• Work to be completed:
Put the lines of the listing below into a numbered list, omitting blank lines and excluding the pictures.

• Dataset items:
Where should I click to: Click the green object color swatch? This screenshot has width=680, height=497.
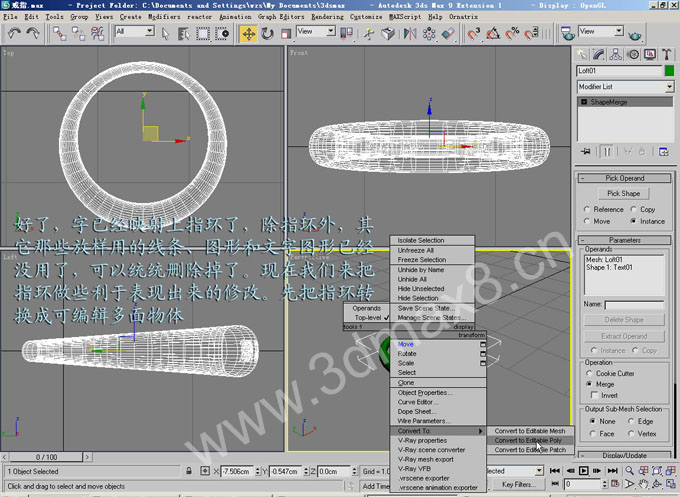tap(669, 71)
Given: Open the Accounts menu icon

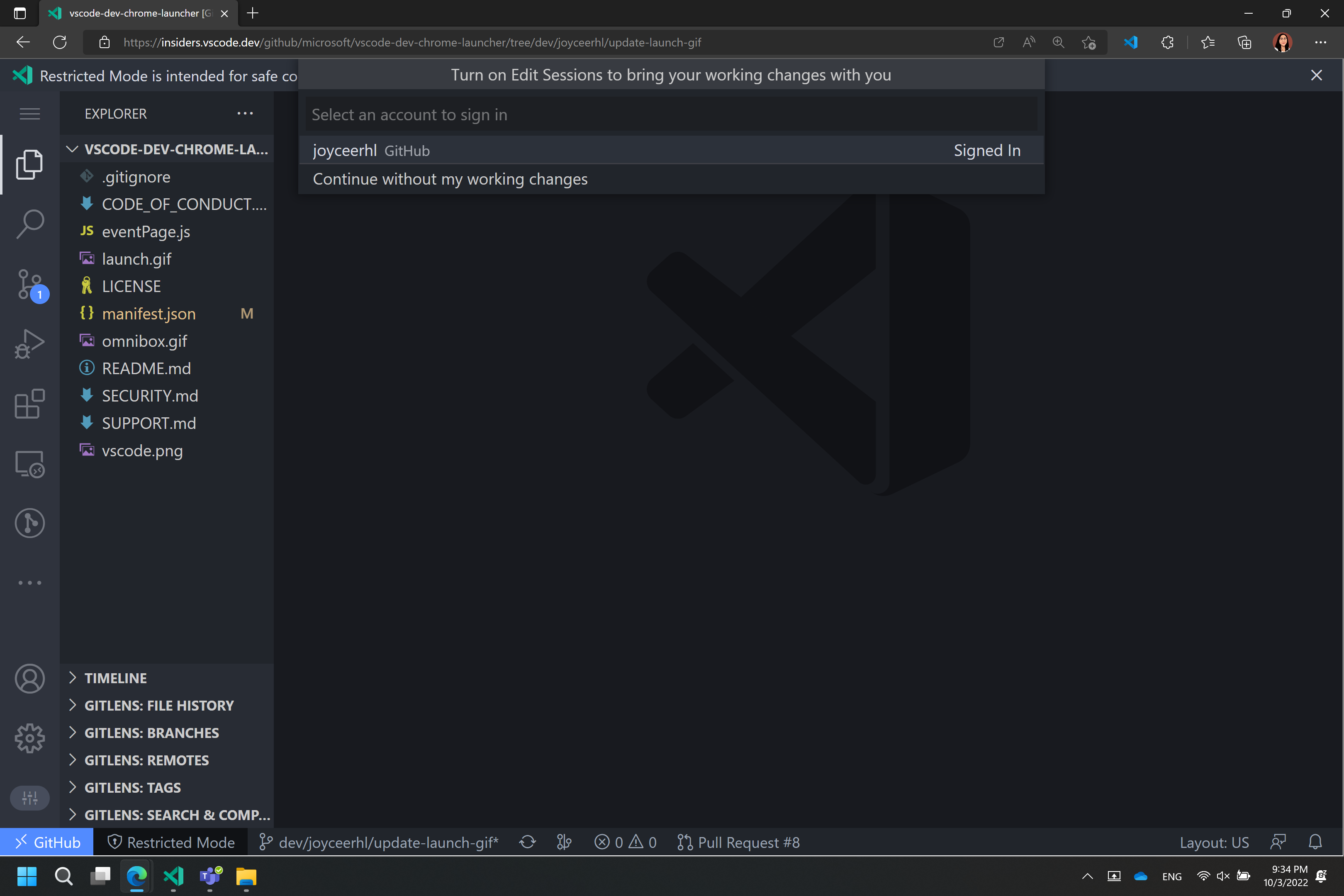Looking at the screenshot, I should pos(30,679).
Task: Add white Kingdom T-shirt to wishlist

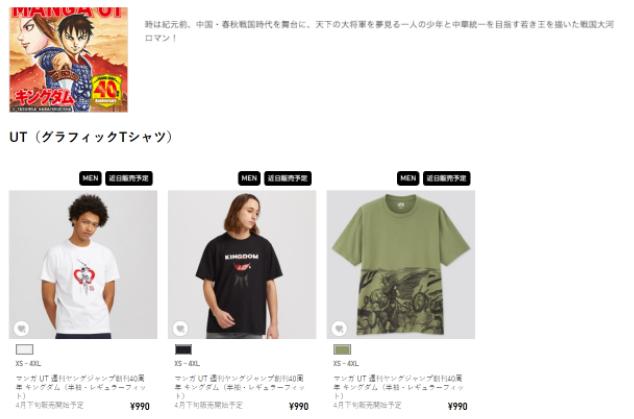Action: coord(21,328)
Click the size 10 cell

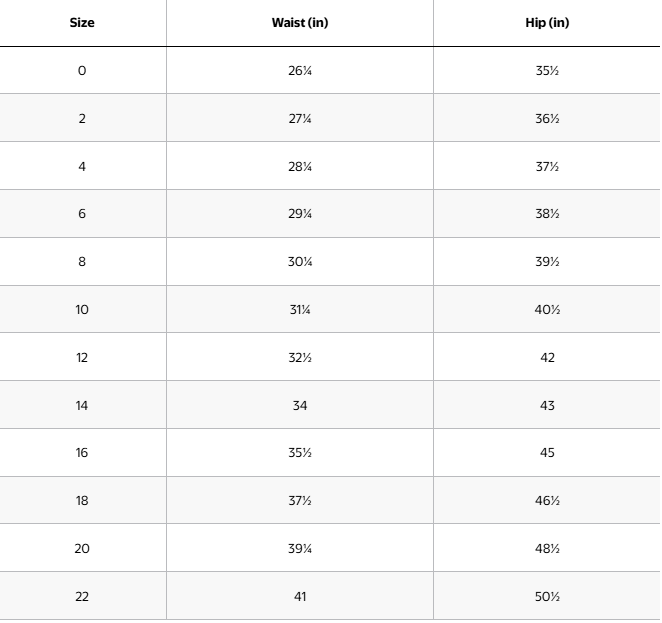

• Solved exercise:
1. Where should I click to: Click the green object color swatch? This screenshot has width=680, height=497.
2. tap(669, 71)
3. Given: Open the Accounts menu icon
4. Looking at the screenshot, I should pos(30,679).
5. Task: Add white Kingdom T-shirt to wishlist
6. Action: coord(21,328)
7. Click the size 10 cell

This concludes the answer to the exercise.